Finding the most relaxing venue can be stressful
Wealthy clients who visit Kurban Travel prefer the five-star, ritzy city hotels to any other form of accommodation. To these clients, the service the hotel provides is the essential mark of luxury. “What the hotel offers you in terms of services is the main focus of the trip, and the destination is also important to some extent of course,” says Boutros. She gives the examples of the Turkish isles of Bodrum and Marmaris, both known for mass tourism but which are sometimes chosen by her clients specifically for their elite hotels, such as the Kempinski Hotel in Bodrum and the Grand Azur in Marmaris.
Of the affluent, global travelers interviewed by the ILTM, 46 percent cite privacy as the top priority for their trip, and villas within resorts have become more popular among these consumers.

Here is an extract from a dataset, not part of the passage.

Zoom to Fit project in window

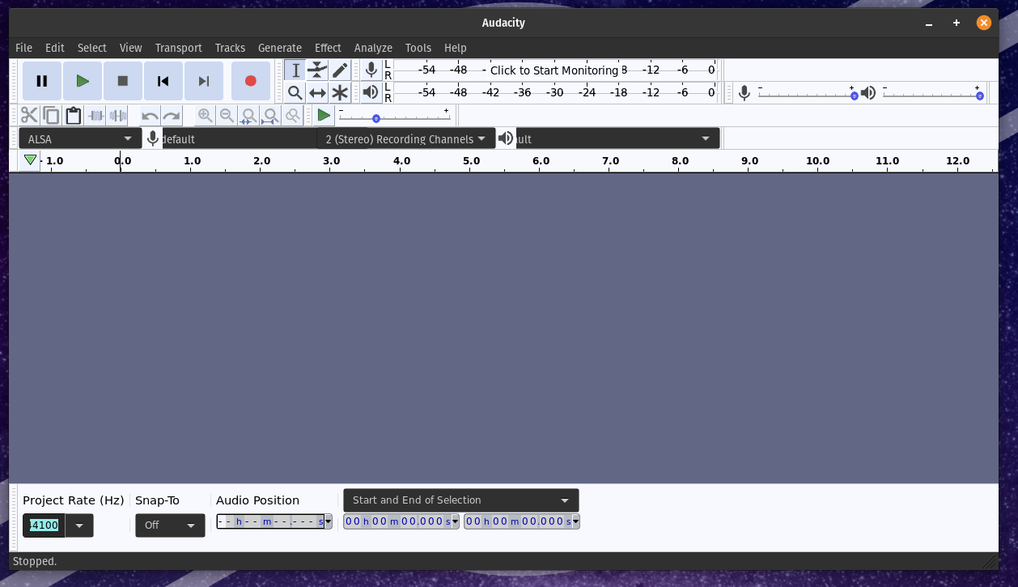[x=270, y=115]
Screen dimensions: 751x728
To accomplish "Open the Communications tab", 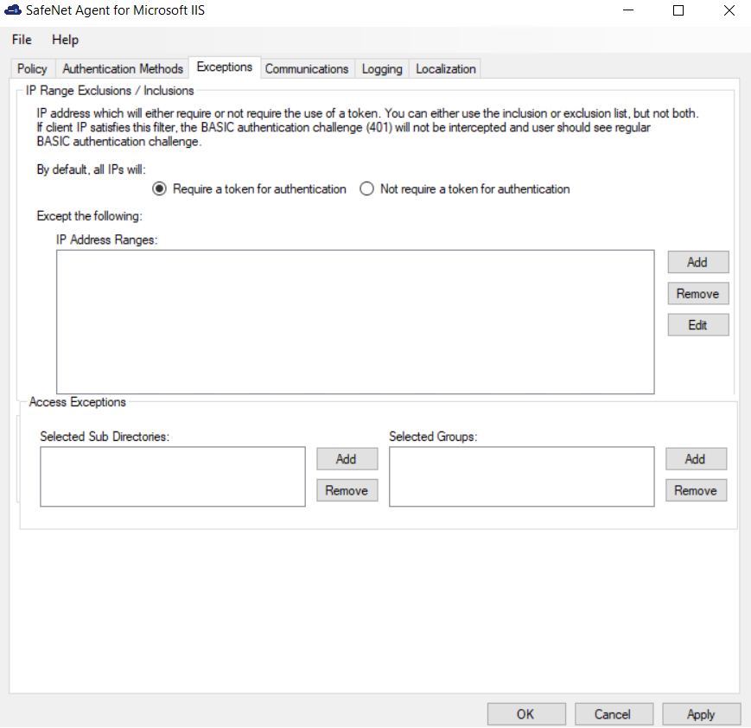I will tap(306, 69).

Nakhal cites the demand for plush villa accommodations launched by Club Med in its Antalya resort. With packages starting from $10,000 per week, these villas come with a private pool, a cabana on the beach, access to restaurants exclusive for the villa guests and 24-hour butler service. Nakhal says it has booked seven such villas so far this season (by mid-July 2013). Hussamy recommends those Club Med villas for the families among her clients, as they are ideal for children.

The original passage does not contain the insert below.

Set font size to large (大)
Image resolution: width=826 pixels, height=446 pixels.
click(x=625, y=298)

Villa rental has the advantage of offering privacy, good quality and excellent service — all priorities for affluent travelers — while at the same time allowing clients to enjoy being part of a crowd, if they so wish. “Some people prefer a villa as they can dictate their own terms, mixing with people when they want and being able to retreat to their lavish private surroundings when they feel like it. In a hotel, they will always be surrounded by people,” says Nakhal.
Cruising in comfort
Another holiday option chosen by high net worth travelers is a sea trip. Here again, some opt for being on a private boat while others choose to be part of a luxury cruise.
“Vacations on private speed or motor yachts are very trendy among the wealthy right now,” says Hussamy, explaining how the luxury yachts she recommends to her clients are fully crewed and serviced with a minimum of five to six staff, including a chef, a butler and a maid. Such a trip is only for the high-income families, says Hassana, as a motor yacht would cost $65,000 per week while the sailing yachts rage from $2,600 to $7,800 per day depending on whether the cruise is across the French Riviera trajectory or the Turkish or Greek island one, the French Riviera being the more expensive option. Meals are excluded from the cost as well — while the chef is present on boat, clients are still charged half- or full-board meals per day.

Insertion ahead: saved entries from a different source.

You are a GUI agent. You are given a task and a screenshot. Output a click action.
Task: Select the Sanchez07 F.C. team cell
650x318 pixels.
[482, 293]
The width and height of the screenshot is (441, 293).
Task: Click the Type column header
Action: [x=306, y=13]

Nakhal’s high-end customers ask for cruises on the Club Med 2, a five-star boat which fits a hundred people on five tiers and sails along the Cote D’Azur for the cost of $5,000 per head, transportation to the boat excluded. Crystal Cruises, of which Hussamy is the agent, are medium-sized luxury cruise boats offering a very high level of service — with a ratio of one staff member for each two guests — spacious cabins and high-end meals, including a concept developed by the chef of Nobu, arguably New York’s finest Japanese restaurant.
Clients with a passion for the sea enjoy both these modes of sailing. “The yacht is private, more like a fully serviced home, while the cruise offers you a variety of excellent entertainment. We cannot really compare but it’s like the difference between a boutique hotel and a seven star hotel,” says Hussamy.
Whether by the sea or in the mountains, or whether by boat or in a hotel, luxury traveling is still thriving in Lebanon despite the tough times, says Boutros. Hussamy agrees, adding that within the small market of affluent people in Lebanon, luxury travel is an expense that is considered non-negotiable.
“The Lebanese are very good clients: when they are enjoying themselves on a trip with their family or friends, they forget what they have paid; the important thing for them is to have fun and be happy. They are also seeking the very best and have become more extravagant in their travels. Even if they spend above their budget on travel that is okay with them as they want to make it worth it,” says Nakhal.
Time and again we hear of Lebanese having more success at home than abroad, so often that it is starting to become a cliché. Yet like most clichés, there lies a strand of truth behind stories of their successes. The case of Just Falafel provides yet another telling example.
The firm, founded in 2007 in the United Arab Emirates by Lebanese-British entrepreneur Fadi Malas, is making a big name for itself globally. By taking humble Lebanese falafel and marketing it as a clean and healthy alternative to fast food, the company has brought it to new markets — primarily the Gulf but now also the United Kingdom, North America and soon to be India. So far the group says they have over 1,000 franchises in 19 countries worldwide, while profits doubled to $3.5 million in 2012. An initial public offering is rumored to be in the offing, which Malas says would help boost their rapid global expansion.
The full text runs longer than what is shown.